Deutsche Asset Management is set to consider companies’ exposure to catastrophic climate events as part of its investment decision-making.
Deutsche developed the new approach with the help of California-based climate intelligence advisory firm Four Twenty Seven. The latter has mapped the physical locations of more than 1m corporate facilities globally and uses scientific models to assess the likelihood of them being affected by climate hazards such as heatwaves, floods and cyclones.
Deutsche said it was the first time this had been done for investment purposes, and it provided a method of calculation for individual companies’ exposure to catastrophic events.
The approach has been developed for measuring physical climate risk in equity portfolios.
In a statement, the asset manager said it would be able to integrate a company’s physical climate risk equity score within new investment products, and assess the implications of climate events for individual companies in its portfolios.
The move backs up Deutsche Asset Management CEO Nicolas Moreau’s previously expressed view that investors have not been taking seriously enough the physical impacts of climate change, and focussing too much on the potential repricing of economic assets.
More recently, Moreau said natural disasters such as the hurricanes making landfall in the US this year “discredit” the investment industry’s current approach to accounting for climate change risk.
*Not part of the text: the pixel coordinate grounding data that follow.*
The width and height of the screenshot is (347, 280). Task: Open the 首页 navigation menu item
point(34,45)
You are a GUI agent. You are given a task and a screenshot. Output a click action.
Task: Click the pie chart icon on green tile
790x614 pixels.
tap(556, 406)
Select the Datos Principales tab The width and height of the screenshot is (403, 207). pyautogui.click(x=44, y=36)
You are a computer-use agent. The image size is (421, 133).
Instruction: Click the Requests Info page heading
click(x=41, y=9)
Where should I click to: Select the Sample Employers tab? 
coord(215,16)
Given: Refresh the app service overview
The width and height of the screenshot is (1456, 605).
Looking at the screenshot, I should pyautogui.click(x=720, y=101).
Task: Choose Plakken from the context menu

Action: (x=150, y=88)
The focus on transition risk resulted in “a false sense of comfort” that the investment implications of climate risk, while substantial, would arise in the long-term, according to Moreau.
Physical disruption from hurricanes or floods posed a “clear and present danger”, he argued. Also, scientists believed that stronger and more frequent extreme weather events would be a feature for many years to come even if greenhouse gas emissions fell to zero tomorrow, he said.
“Investment managers need to contend with the physical aspects of climate risk with some urgency,” said Moreau.
Companies need to disclose their related risk exposures, but investors should not wait for them to do so and also needed to seek alternative sources of information, he said.
This would include information from the mapping of corporate facilities’ physical location as Four Twenty Seven does.